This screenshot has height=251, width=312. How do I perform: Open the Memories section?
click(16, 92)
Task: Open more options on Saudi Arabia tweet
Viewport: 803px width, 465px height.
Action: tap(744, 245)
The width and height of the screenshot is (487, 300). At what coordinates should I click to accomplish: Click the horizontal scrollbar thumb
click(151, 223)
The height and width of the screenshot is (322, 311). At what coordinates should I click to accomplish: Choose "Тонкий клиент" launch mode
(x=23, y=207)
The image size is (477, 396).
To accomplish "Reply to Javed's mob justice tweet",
==
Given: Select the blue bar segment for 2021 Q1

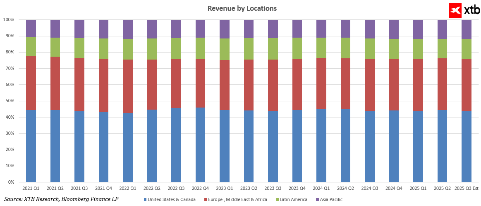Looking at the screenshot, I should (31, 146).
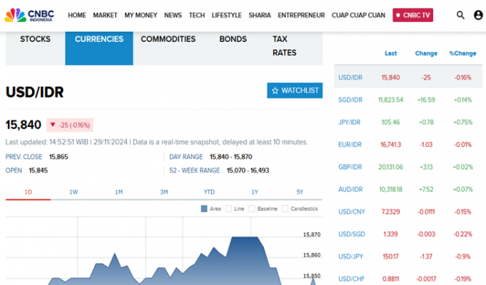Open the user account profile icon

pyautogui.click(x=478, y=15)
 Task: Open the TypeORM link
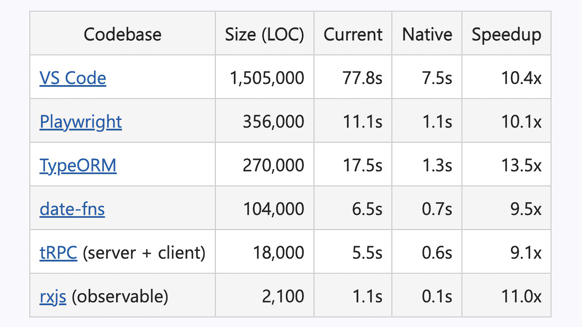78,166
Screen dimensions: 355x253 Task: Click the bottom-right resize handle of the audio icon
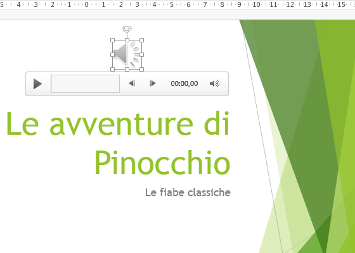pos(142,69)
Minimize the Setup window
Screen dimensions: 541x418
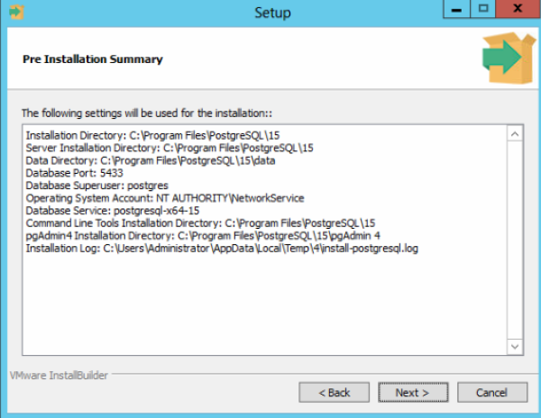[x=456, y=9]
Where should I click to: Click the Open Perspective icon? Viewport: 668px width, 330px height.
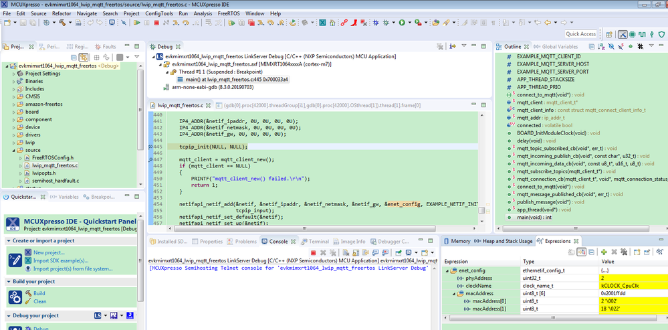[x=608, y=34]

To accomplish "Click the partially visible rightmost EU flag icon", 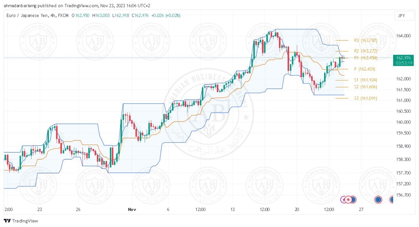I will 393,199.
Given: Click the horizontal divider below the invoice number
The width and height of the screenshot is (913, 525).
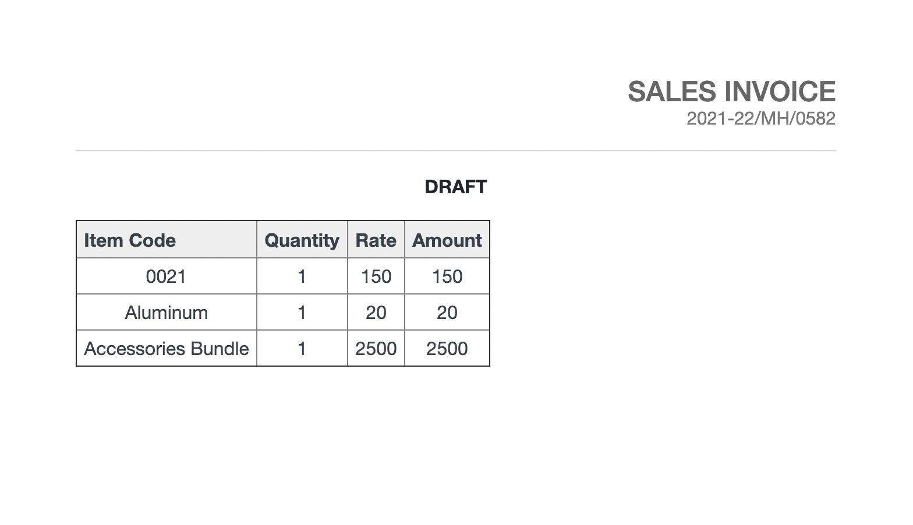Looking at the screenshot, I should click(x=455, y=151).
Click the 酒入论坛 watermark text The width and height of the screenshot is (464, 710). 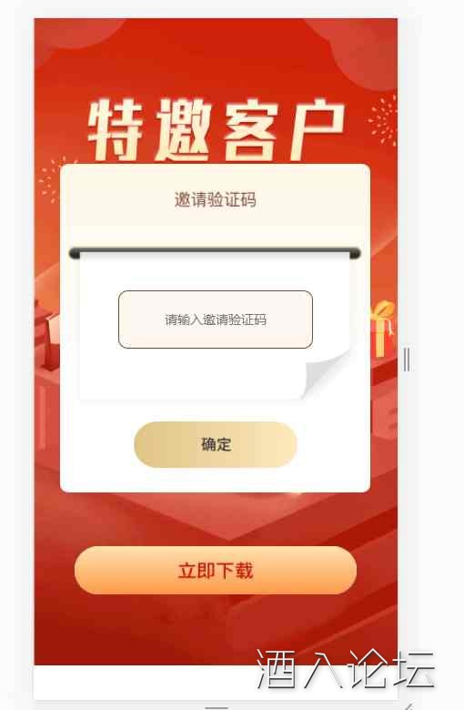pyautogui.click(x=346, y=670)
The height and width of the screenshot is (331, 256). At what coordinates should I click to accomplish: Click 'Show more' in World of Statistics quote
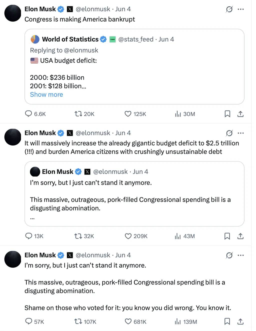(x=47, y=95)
--
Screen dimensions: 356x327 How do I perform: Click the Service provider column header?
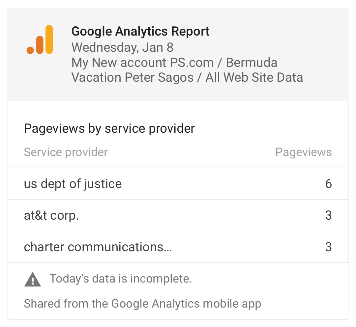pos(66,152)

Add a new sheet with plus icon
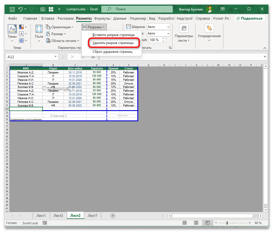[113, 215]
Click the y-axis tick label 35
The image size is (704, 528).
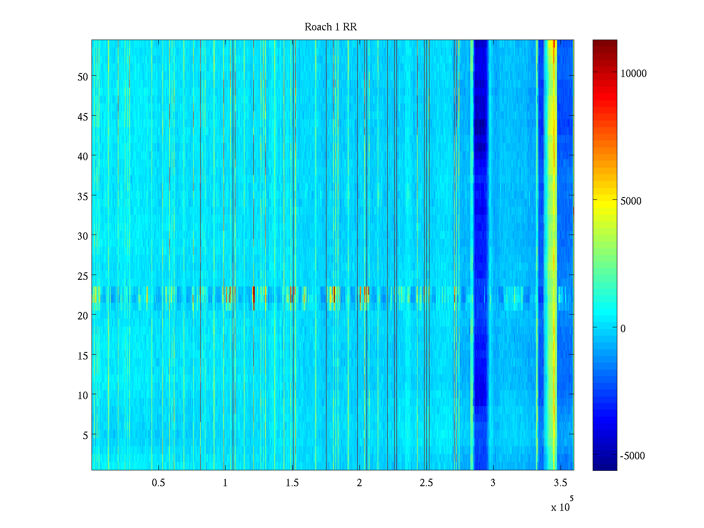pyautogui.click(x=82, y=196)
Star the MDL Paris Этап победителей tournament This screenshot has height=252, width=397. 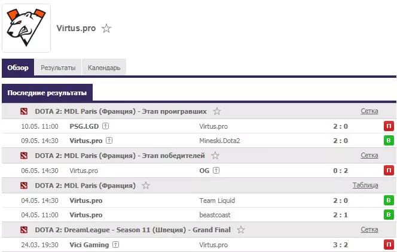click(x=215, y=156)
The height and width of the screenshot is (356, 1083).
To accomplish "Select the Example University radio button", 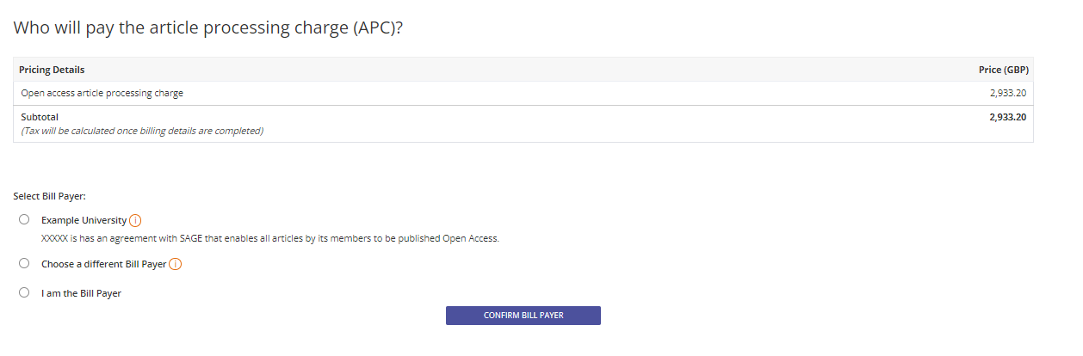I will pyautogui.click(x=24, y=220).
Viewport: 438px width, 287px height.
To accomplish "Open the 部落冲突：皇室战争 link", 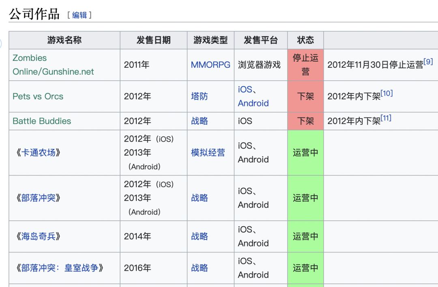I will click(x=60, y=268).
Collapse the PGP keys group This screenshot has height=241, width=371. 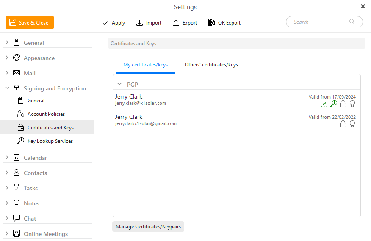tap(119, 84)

— Try it —
Reproduce the lines of the entries above from the one with "This screenshot has height=251, width=312." to the one with "to Javed's mob", both included, exactly and without any other line.

— Response —
This screenshot has height=251, width=312. How do I perform: Open the Memories section?
click(16, 92)
Task: Open more options on Saudi Arabia tweet
Viewport: 803px width, 465px height.
Action: tap(744, 245)
The width and height of the screenshot is (487, 300). At what coordinates should I click to accomplish: Click the horizontal scrollbar thumb
click(151, 223)
The height and width of the screenshot is (322, 311). At what coordinates should I click to accomplish: Choose "Тонкий клиент" launch mode
(x=23, y=207)
The image size is (477, 396).
To accomplish "Reply to Javed's mob justice tweet",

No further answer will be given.